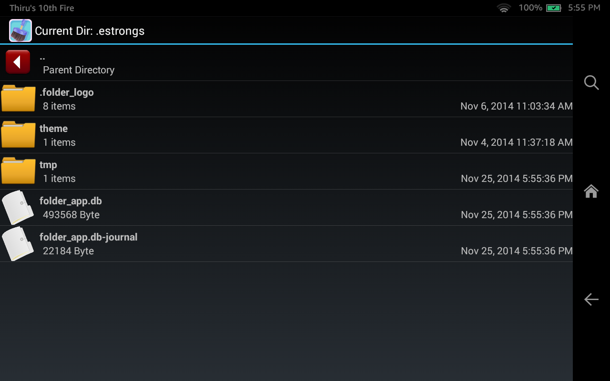The height and width of the screenshot is (381, 610).
Task: Open the theme folder icon
Action: tap(18, 135)
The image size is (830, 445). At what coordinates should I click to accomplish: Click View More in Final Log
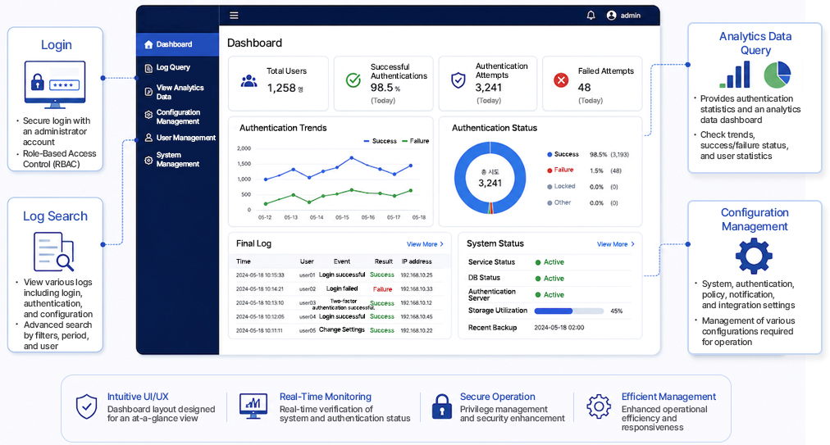pyautogui.click(x=425, y=244)
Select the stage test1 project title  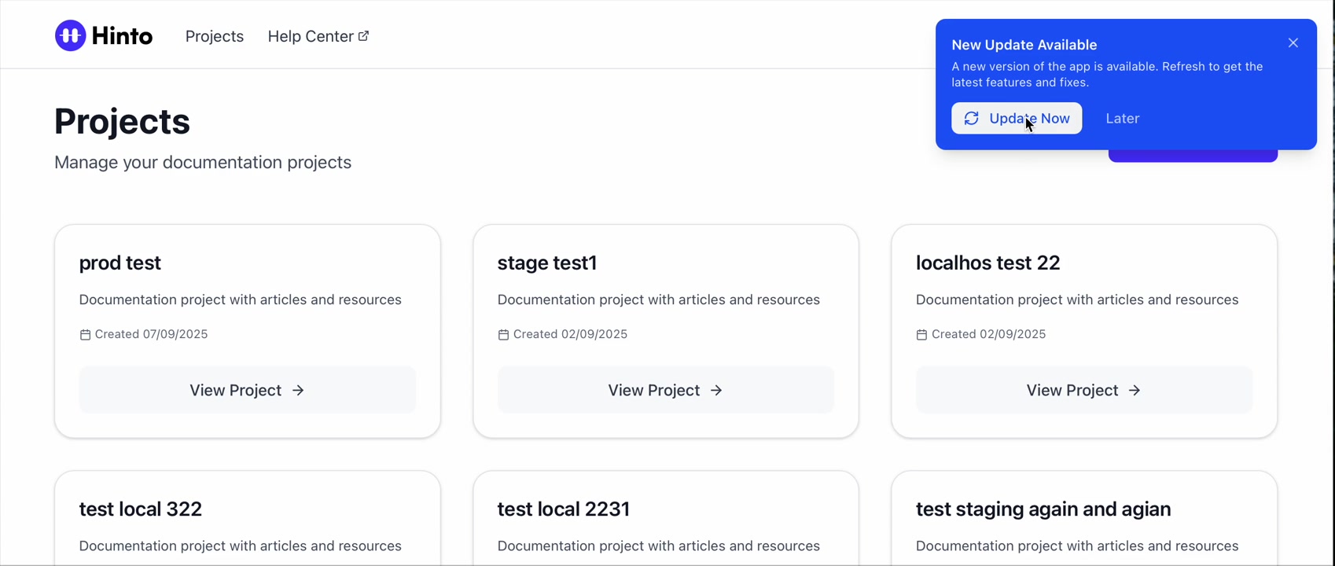tap(547, 263)
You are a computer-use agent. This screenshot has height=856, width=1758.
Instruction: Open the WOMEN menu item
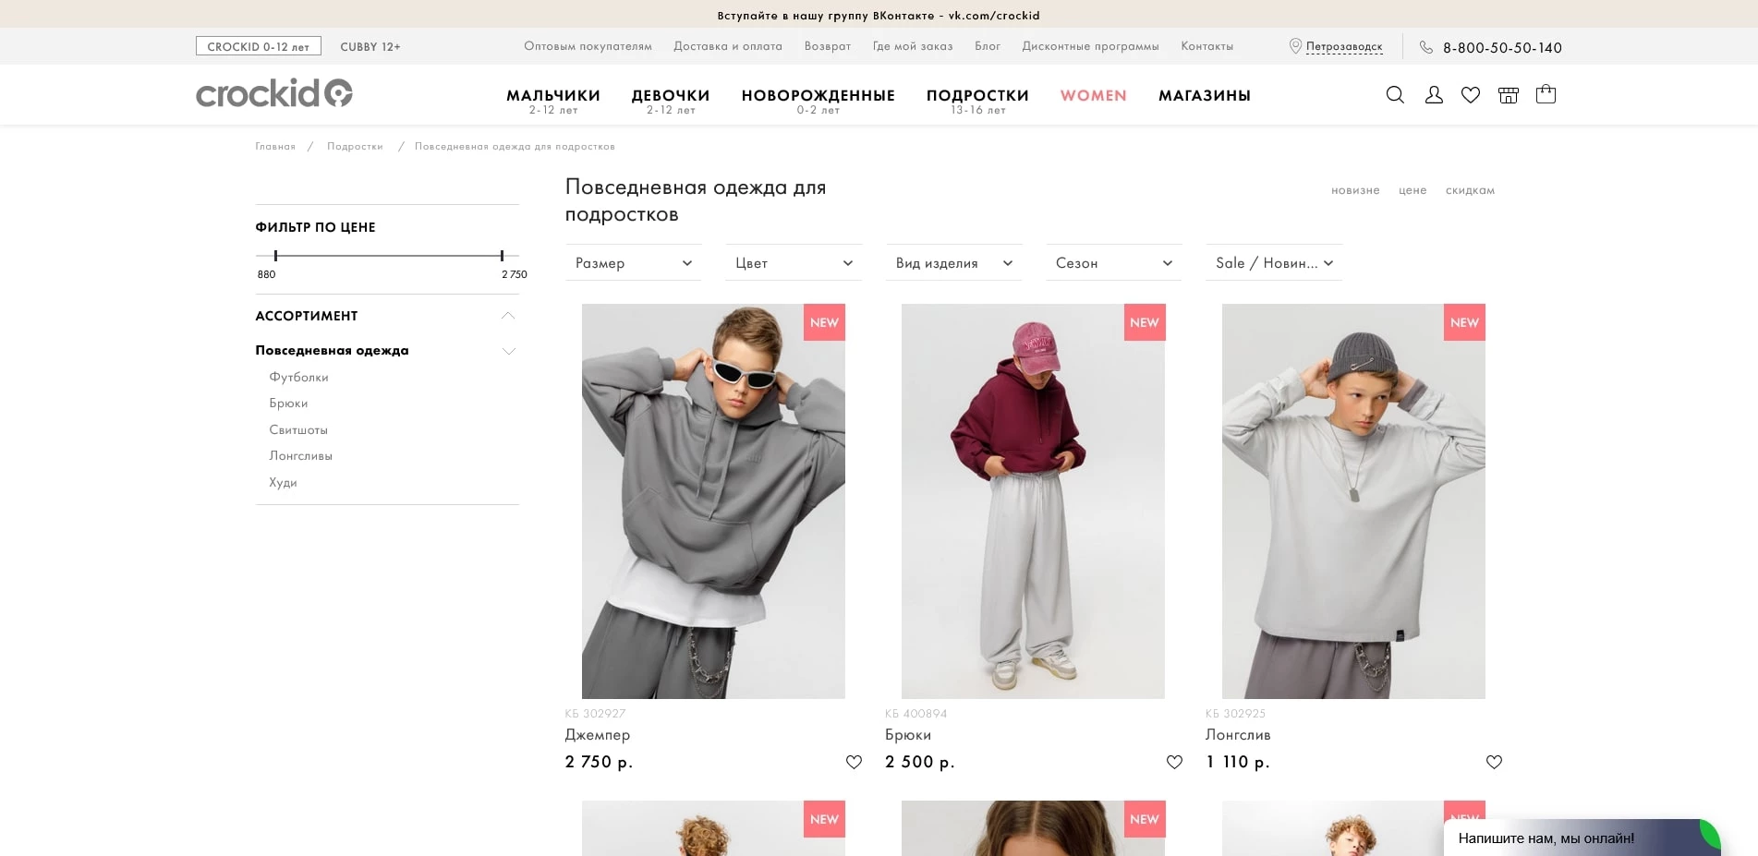click(x=1094, y=95)
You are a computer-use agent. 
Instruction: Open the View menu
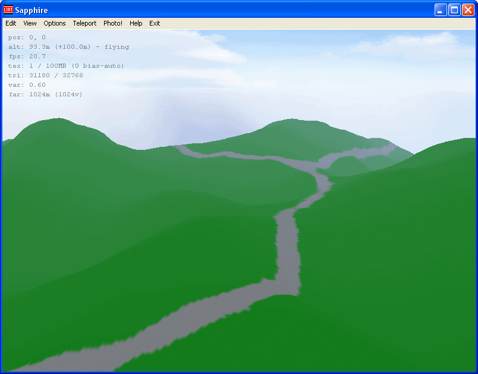point(30,23)

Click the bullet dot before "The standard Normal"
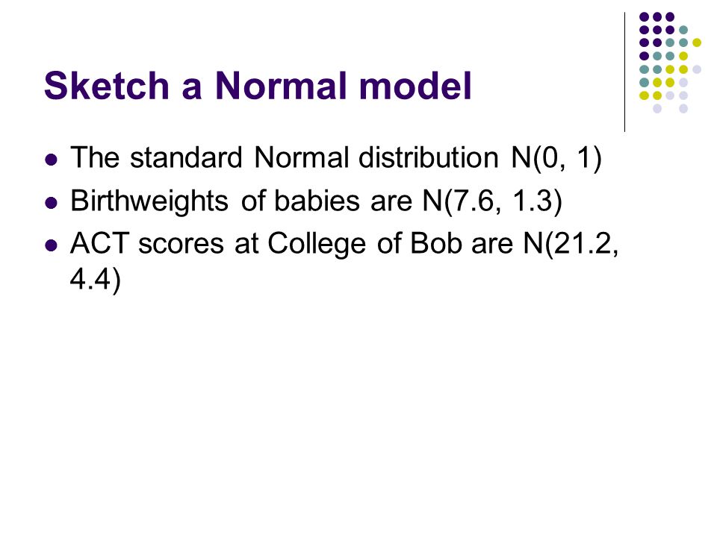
——
What to work on: Each line from the one holding "Instruction: Open the View menu" down to the end of the records is to be reproduced unaltered, and the pictures are to be omitted.

Response to the task:
Instruction: Open the View menu
point(30,23)

Click the bullet dot before "The standard Normal"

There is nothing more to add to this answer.